A crucial aspect of the final health reform bills is that they take early steps toward trying to distinguish between care that makes people healthier and care that does not. These steps, along with some Medicare cuts, are the reason that many economists think the bills will reduce the deficit. The bills will also make it easier for Medicare to make further changes in the future.
Beyond heath care, Social Security benefits could be reduced for high-income households, and the annual inflation adjustment could be trimmed (making it more accurate, some economists believe). Many corporate subsidies — for agribusinesses and banks, among others — serve no useful economic function. Some military contractors could also stand to be squeezed.
Don’t expect that any one program can close the deficit, though. Military spending, for example, already takes up a much smaller share of the budget than a few decades ago, as Douglas Elmendorf, the head of the Congressional Budget Office, said last week. Without the end of the cold war, the deficit might have already soared.
On taxes, the affluent can certainly stand to pay higher rates than they have. Over the last three decades, they have received both the biggest pretax pay increases and the biggest tax cuts. But there is not enough money at the top to eliminate the long-term fiscal gap. Households making more than $250,000 pay federal taxes equal to only about 5 percent of G.D.P.
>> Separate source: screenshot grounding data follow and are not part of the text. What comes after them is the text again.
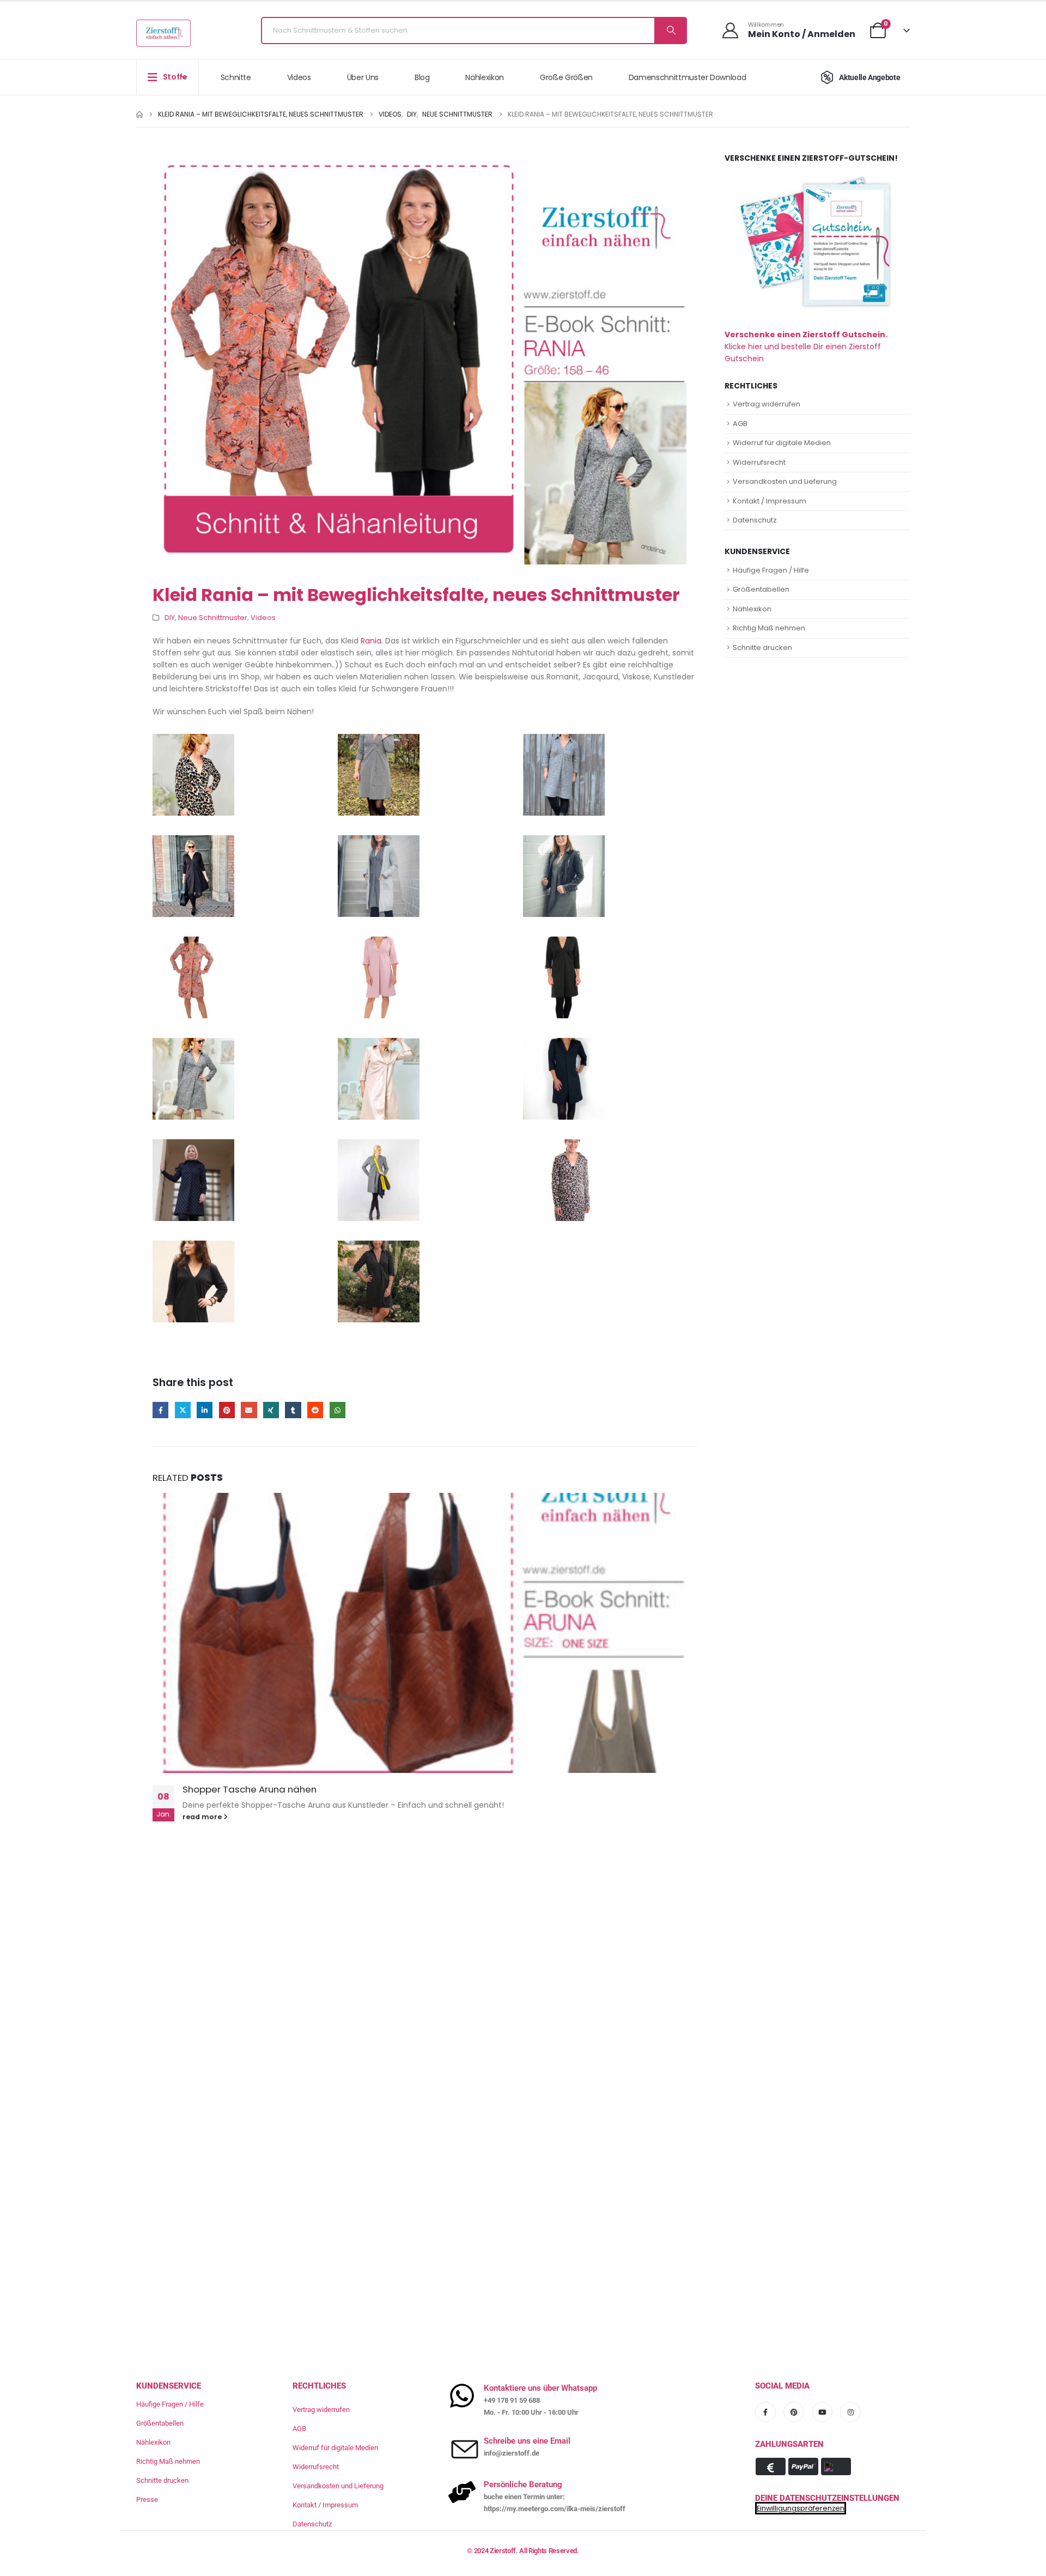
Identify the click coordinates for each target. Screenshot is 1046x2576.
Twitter (183, 1410)
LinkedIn (204, 1410)
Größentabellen (761, 589)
The ideal way to raise taxes for everyone else is not through the income tax code — which can affect people’s incentive to work — but through another means. As Victoria Perry of the International Monetary Fund points out, every industrialized country in the world except Saudi Arabia and the United States has some kind of consumption tax. A modest consumption tax would give households more incentive to save and could raise significant revenue. Another option is to reduce some big deductions, like the one for mortgage interest.
I’ll confess that I have a hard time seeing how any of this will happen in the next few years, no matter what the deficit commission recommends. Congressional Republicans have shown little willingness to consider any tax increases, and Mr. Obama has shown no indication of breaking his $250,000-and-under pledge. We voters, meanwhile, tend to oppose government spending in general while supporting the government programs that the spending pays for.
But a lot can happen in a few years. For one thing, interest rates on government bonds are likely to rise, making the need to reduce the deficit more pressing. “It doesn’t seem like policy makers are currently afraid of the bond market,” Mr. Orszag says, “and I wish that weren’t the case.” Someday soon, they may have to be.